Look who’s crying about “fake news” now.

According to Russian news agency TASS, Moscow’s diplomats asked Facebook to take down a parody of their Slovakian embassy’s page, but the social media site blocked the real one instead.

“Our Facebook account, which is mostly in the Slovak language, has been temporarily blocked but it may be deleted and we don’t know the reason,” embassy spokesman Nikolai Levshunov said. “At the same time, the fake account is still there.”

“They post bare faced lies about events in Russia and Slovakia,” Levshunov complained.

After Facebook’s error, the satirical page changed its name to “The Soviet Embassy in Czechoslovakia.”

Facebook unblocked the real page after confirming that it did belong to the real embassy. But because irony is now dead, the Russian Foreign Ministry is claiming that the parody pages are part of an organized campaign against them.

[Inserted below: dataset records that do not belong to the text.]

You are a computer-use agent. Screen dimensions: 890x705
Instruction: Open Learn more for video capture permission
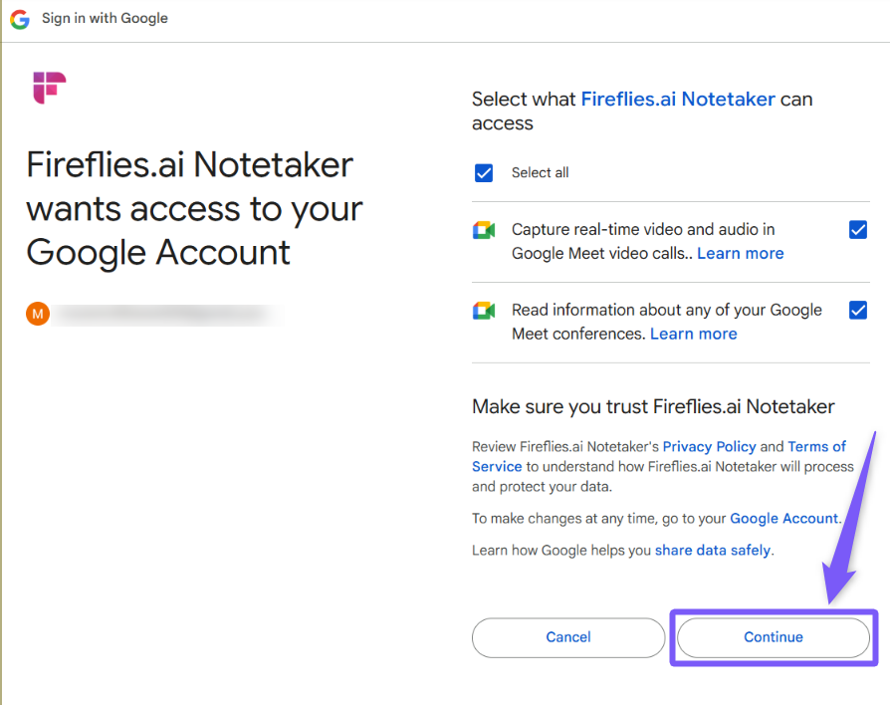[x=740, y=253]
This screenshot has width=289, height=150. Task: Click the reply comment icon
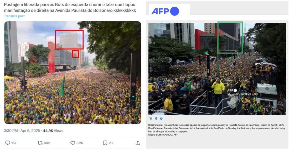click(8, 143)
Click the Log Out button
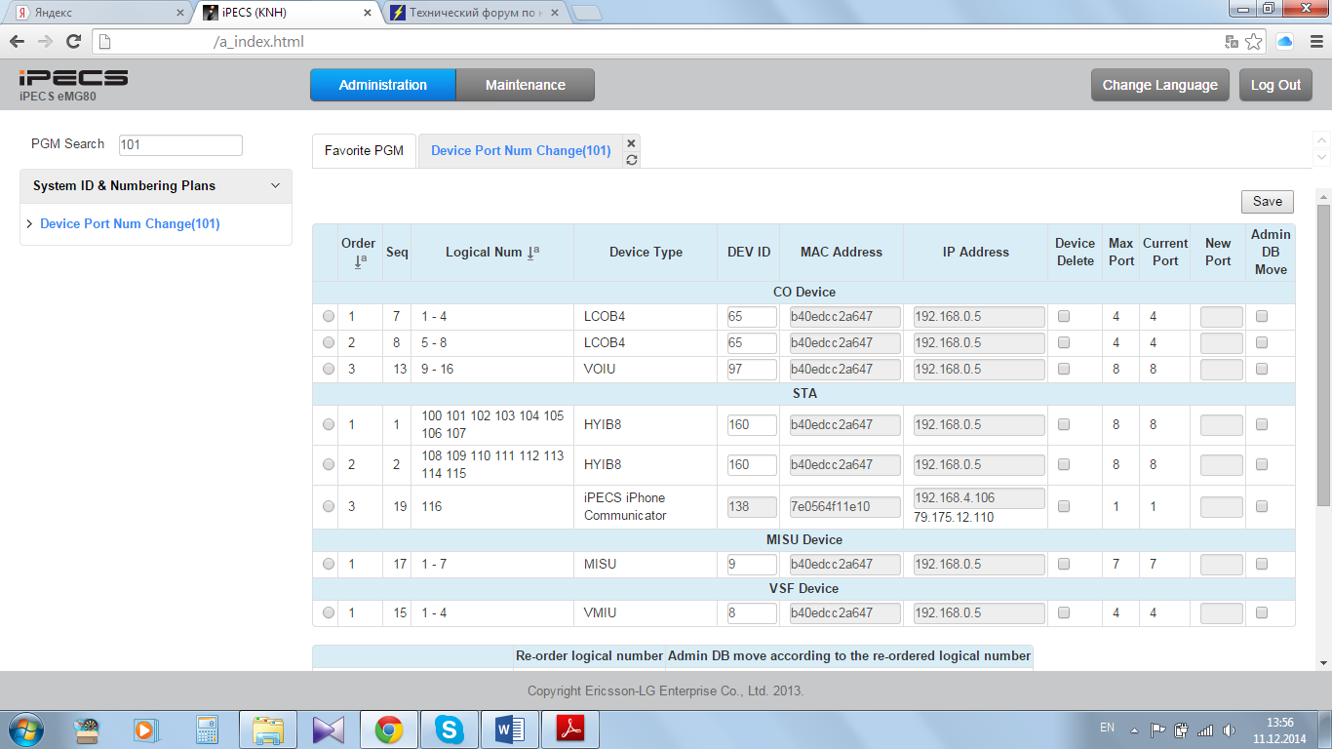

Spokeswoman Maria Zakharova told TASS that the incident was “part of the information war against Russia.” Interviewed by Russkiy Mir, a Kremlin propaganda organ, she insisted that “professionals” are moderating the fake pages.

“The emergence of these sites are seen in the context of a new round of information aggression from the West,” Zakharova told Czech news service, which reports that the parody site is run by someone who also operates a parody account of the country’s presidential spokesman.

Complicating the situation, Facebook has no presence in Russia, which has threatened to block the social network if it didn’t enforce censorship rules against bloggers and meet their “privacy requirements.”

Without a point of contact, Russia’s foreign ministry turned to Roskomnadzor, the state media regulation and control agency, in order to resolve the issue. The entire process took three days.

Russia is still not satisfied, however, because the parody page is still up. According to The Spectator, the secretary of the diplomatic mission in Slovakia has complained because “no repressive measures were made towards the administrator of the false site.”